Hal itu karena dia mau mendengar peringatan dari empat orang yang datang ke sekolahnya, sekolah menengah Tribhuvan Trishuli di Nuwakot, yang memiliki 1.600 murid.
Empat orang yang berbeda, satu di antaranya dari Betrawati, sebuah kota yang terletak tepat di hulu sungai, memberi tahu agar segera meninggalkan sekolah. Tanpa pikir panjang, ia segera bertindak.
"Saya memutuskan saya tidak boleh menunda lagi," katanya kepada BBC . "Meskipun banjir tidak akan datang, itu hanya masalah satu hari kelas saja," tambahnya.
Ternyata keputusannya tepat. Dawadi mengatakan bahwa selama evakuasi sekolah, ia melihat sebuah bangunan asrama sekitar 100 meter dari sungai dilalap oleh derasnya air banjir.
"Jika kami mengambil keputusan 10 menit lebih lambat, kita semua, termasuk para siswa dan saya, tidak akan bisa berbicara kepada Anda hari ini," katanya.
Salah seorang siswa mengatakan bahwa keputusan Dawadi telah menyelamatkan nyawa mereka hanya dalam hitungan detik.

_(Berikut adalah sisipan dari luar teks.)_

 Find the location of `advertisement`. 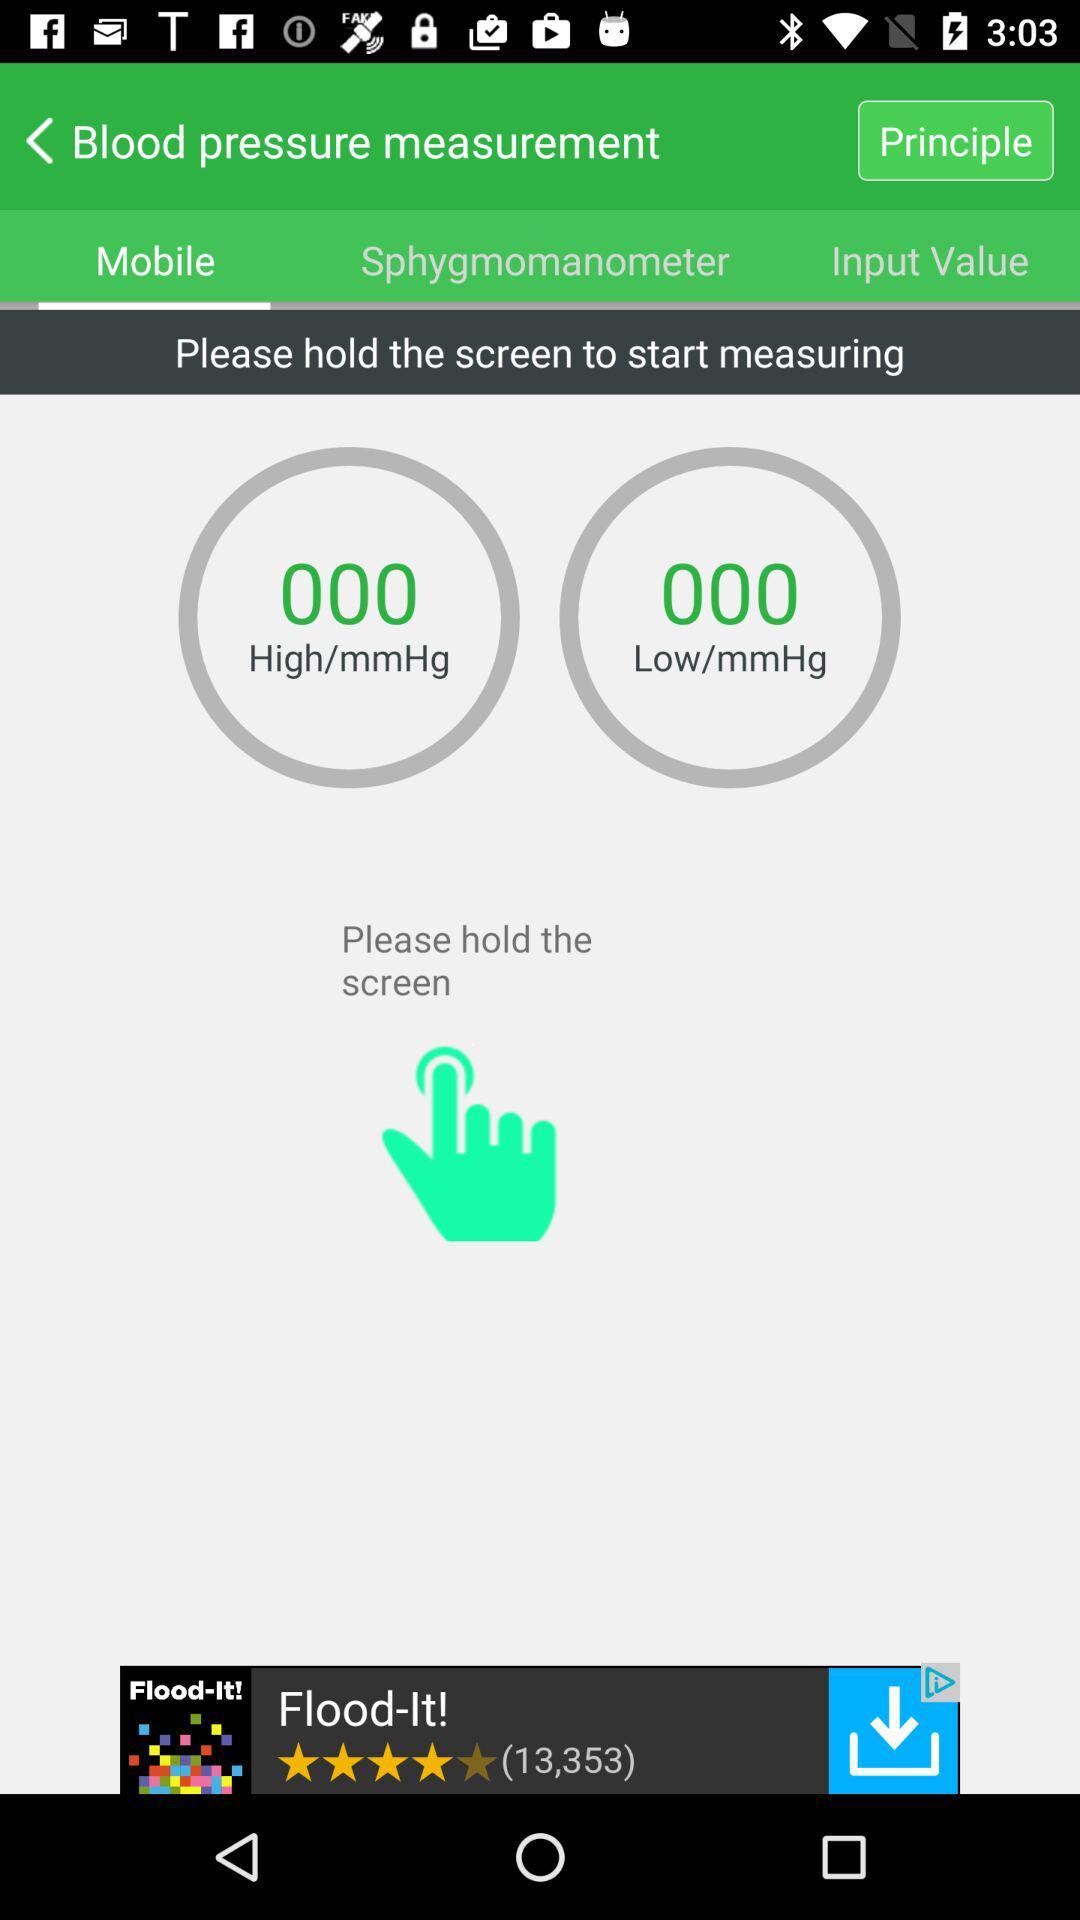

advertisement is located at coordinates (540, 1727).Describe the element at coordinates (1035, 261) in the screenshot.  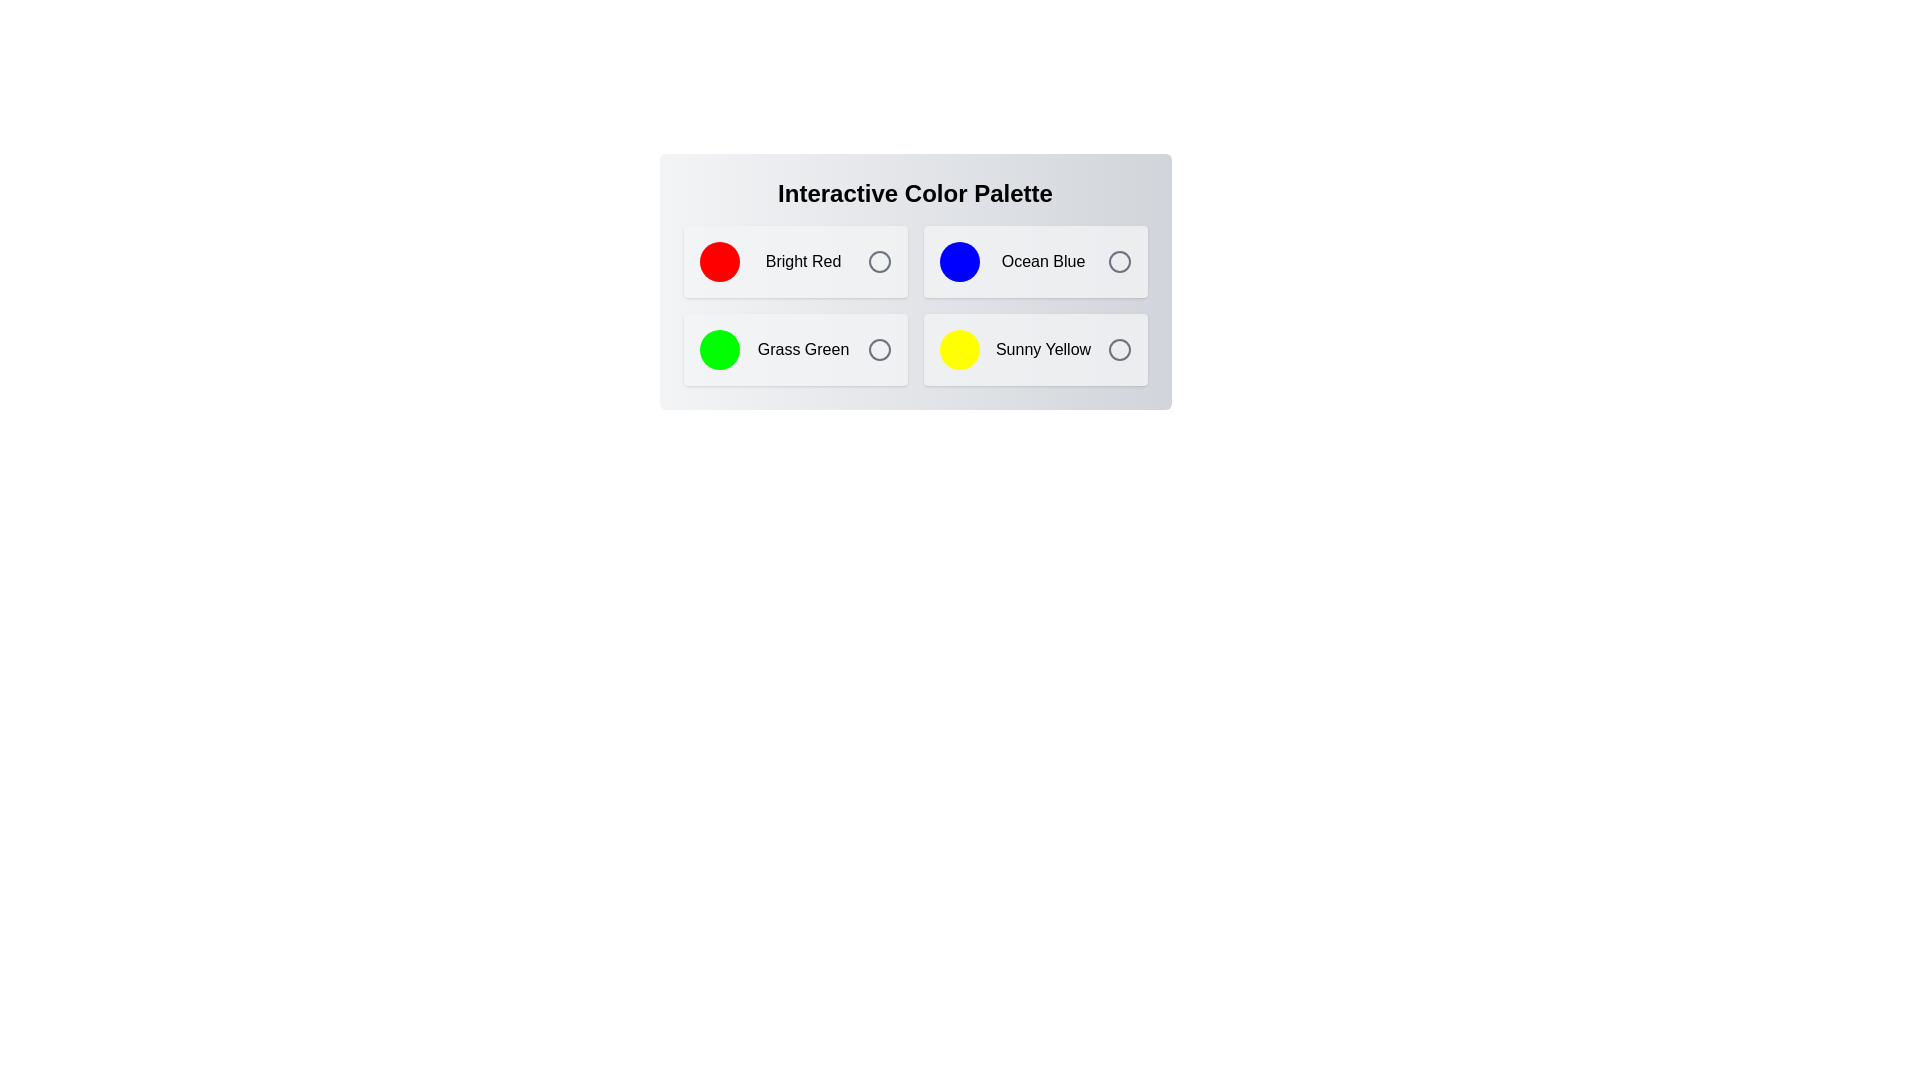
I see `the color Ocean Blue` at that location.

Yunisha, 16 tahun, mengatakan kepada wartawan, "Saya, bersama teman-teman saya, selamat hanya dalam waktu 10 detik."
Dia menggambarkan anak-anak berlari di jalan berlumpur untuk menyelamatkan diri saat air dan puing-puing membanjiri kota. "Dalam sekejap, pasar itu tersapu di depan mata saya," katanya. Dia dipertemukan kembali dengan keluarganya tiga hari kemudian.
Warga lainnya di area tersebut berhasil menyelamatkan diri ketika para guru menyuruh mereka untuk segera mengosongkan ruang kelas tepat sebelum air bah menerjang.
Ibu dari salah satu anak tersebut mengatakan kepada Associated Press bahwa para guru telah memperingatkan siswa. "Ada banjir dan kalian harus meninggalkan tas dan bekal. Begitulah cara mereka berhasil bertahan hidup."
Menurut organisasi amal Save the Children, setidaknya 69 sekolah telah hancur atau rusak akibat banjir, yang berdampak pada hampir 19.000 anak.
Hingga kini lebih dari 1.200 orang tewas imbas banjir bandang di perbatasan Nepal dan China, sementara ribuan lainnya masih dinyatakan hilang.